Custom fields and meta though aren’t always used for visual content components, some themes and plugins use them for layout options, SEO meta, and many other things that you can think of. Custom fields I believe (for now) will always have a part in WordPress, but I believe that over time we are going to be seeing and using them less and less in favor of custom Gutenberg blocks.
The Gutenberg Way
With Gutenberg instead of having a list of fields beneath the editor, you now can have a block within the editor. This allows to an extent to visually see where your information will be placed within the content. Depending on your sites set up could then move the elements around if desired vs the typical rigid structure of custom fields.
Gutenberg Templates
If your theme or plugin uses Gutenberg templates you can start a new post with a preset group of blocks, ready to put in your data, just like custom fields. With Gutenberg templates you have the option to allow the template to be edited on the post with blocks moved around or added, or you can choose to lock in the template structure, which allows blocks to behave even more like custom fields, while still getting that visual look. Setting up a post type in this fashion removes the need for just about all custom meta fields.
Template Improvements
As of right now a Gutenberg template is slightly limited in how it can be used. You can create a template and then assign that template to a post type. From the point a template is created all new posts within that post type will start with that template. It’s a great feature, what would make it even better is if a template could also be saved as a block, or block group. If this was to happen instead of having a books post type, you could have a full books page template that could be loaded up on any new page created, removing the need for the post type all together. Technically if you made a massive block you could do this now. There are a few plugins that manage this now as well, however the future is bright for Gutenberg.
Gutenberg Future
Grouping blocks into a template is a feature that would have a massive positive impact on how we edit pages, and it’s in development now. Once this feature is in place you may see post types reduce even further.

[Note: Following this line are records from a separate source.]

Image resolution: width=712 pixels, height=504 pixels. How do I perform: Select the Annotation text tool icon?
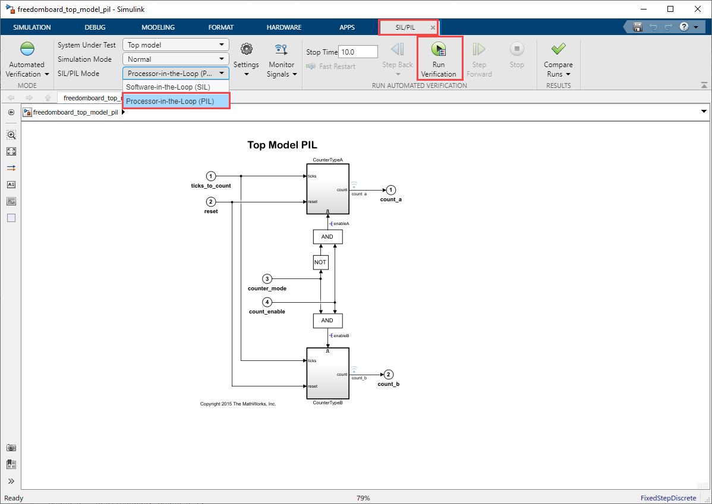pos(11,185)
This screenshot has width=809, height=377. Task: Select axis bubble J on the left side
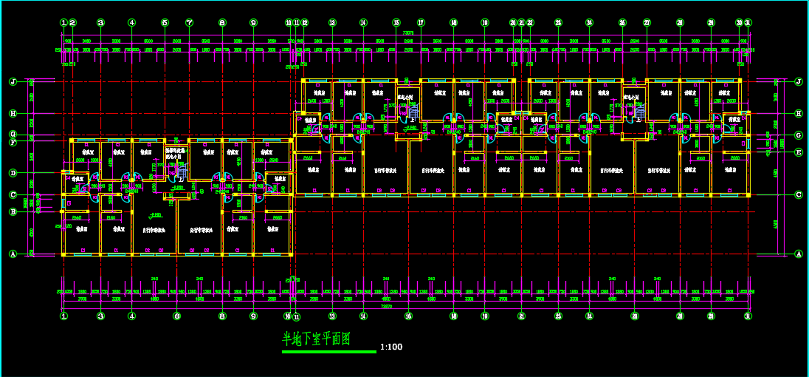[13, 82]
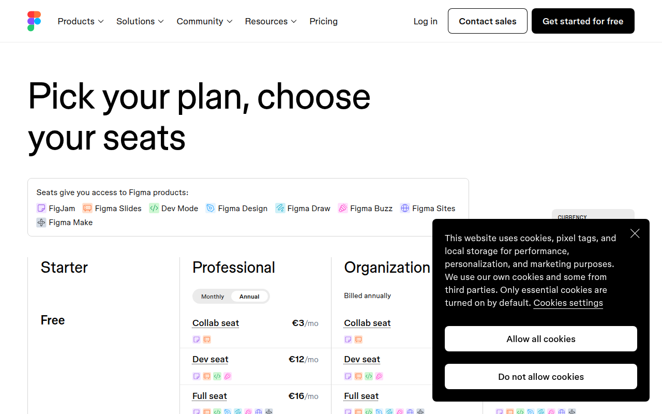Click the Figma Buzz product icon

[342, 208]
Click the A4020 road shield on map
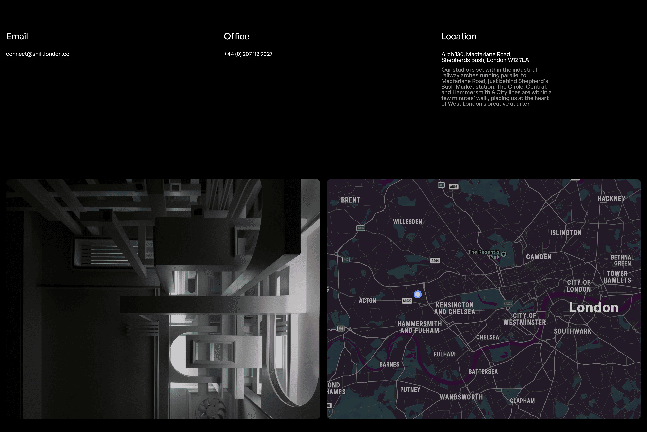Image resolution: width=647 pixels, height=432 pixels. pos(407,301)
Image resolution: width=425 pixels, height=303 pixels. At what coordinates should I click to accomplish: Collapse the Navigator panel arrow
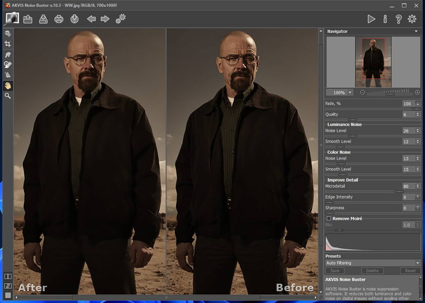(416, 32)
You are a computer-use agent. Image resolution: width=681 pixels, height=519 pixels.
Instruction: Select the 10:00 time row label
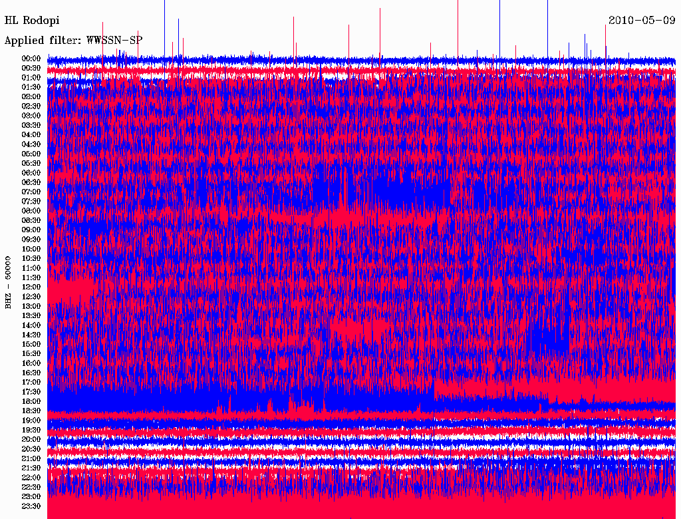coord(31,249)
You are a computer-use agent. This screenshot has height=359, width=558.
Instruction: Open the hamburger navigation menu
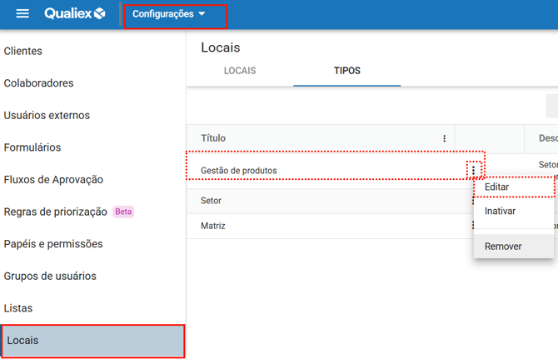[22, 14]
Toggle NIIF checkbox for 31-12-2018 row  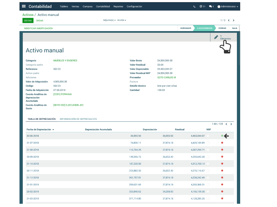click(208, 178)
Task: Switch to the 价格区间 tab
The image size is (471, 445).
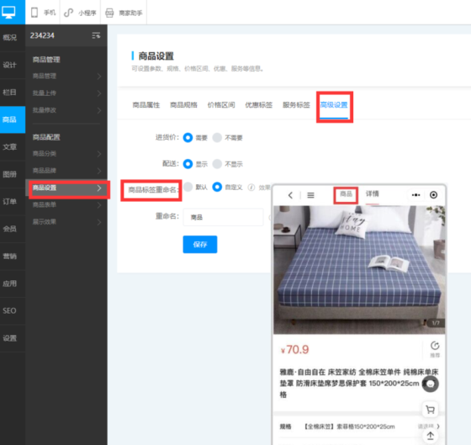Action: pyautogui.click(x=221, y=105)
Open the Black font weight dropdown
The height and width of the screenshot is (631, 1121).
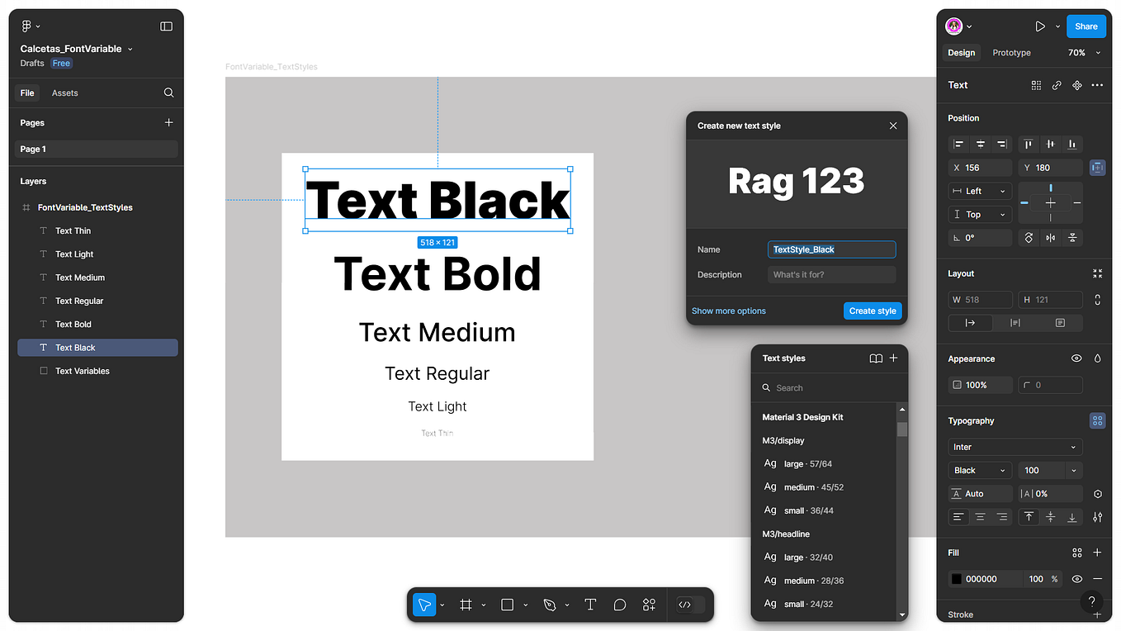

Gutenberg is changing WordPress and how we build sites. For developers this introduces new challenges, for users this introduces a better editing experience. As a developer I’m feeling some of the challenges, I’m questioning the best method to build things. Gutenberg continues to have new features added to it, and we are only in phase 1 of it’s release, with 3 being planned. Some may disagree but all new builds even with the future in mind should start with Gutenberg, if not you’re already setting your site up behind the eight ball, Gutenberg is here, it’s not going away, and it’s awesome. That’s not say that Gutenberg doesn’t have room for improvement, but like any other feature in WordPress it will just get better with time.